▸ Stated problem:
In the material below, how many lines contain the string "Image" with its capitalization matched exactly? Reply with the number alone.

▸ Provided data:
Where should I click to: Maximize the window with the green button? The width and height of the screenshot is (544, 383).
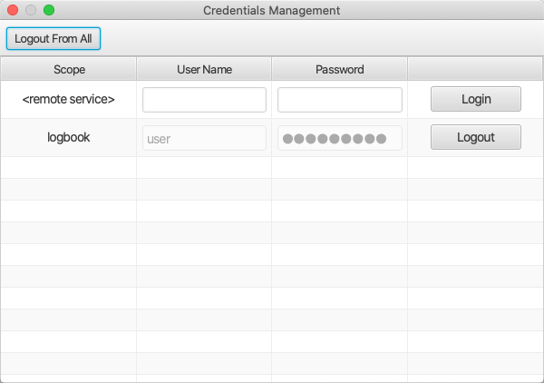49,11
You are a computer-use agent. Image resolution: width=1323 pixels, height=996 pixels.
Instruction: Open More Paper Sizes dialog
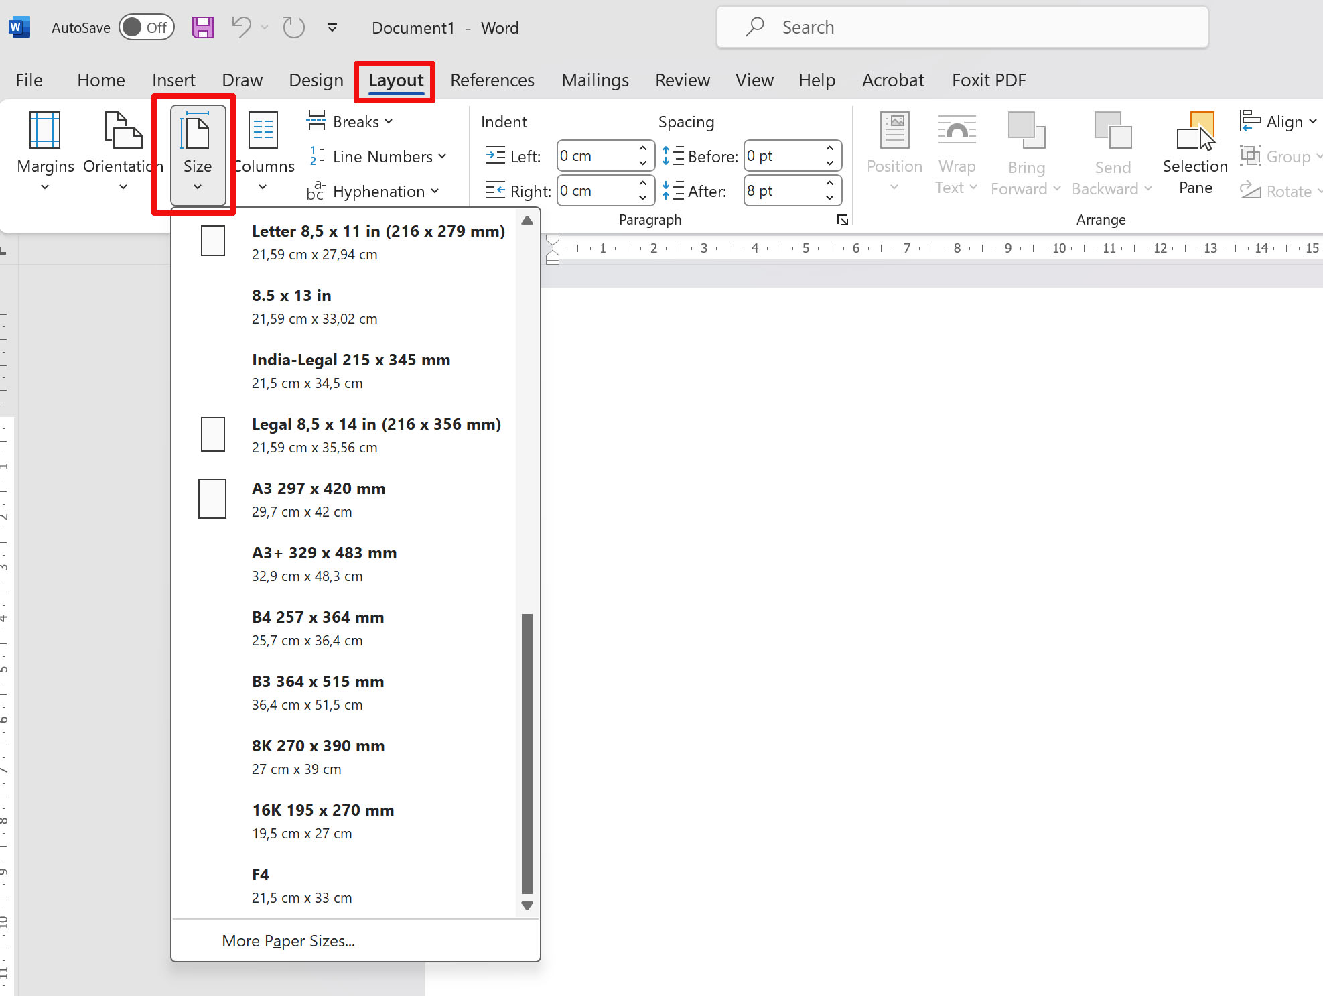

...

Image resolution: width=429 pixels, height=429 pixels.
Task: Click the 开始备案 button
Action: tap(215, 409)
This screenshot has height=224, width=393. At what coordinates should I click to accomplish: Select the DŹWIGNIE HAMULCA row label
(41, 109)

▸ Solved problem:
2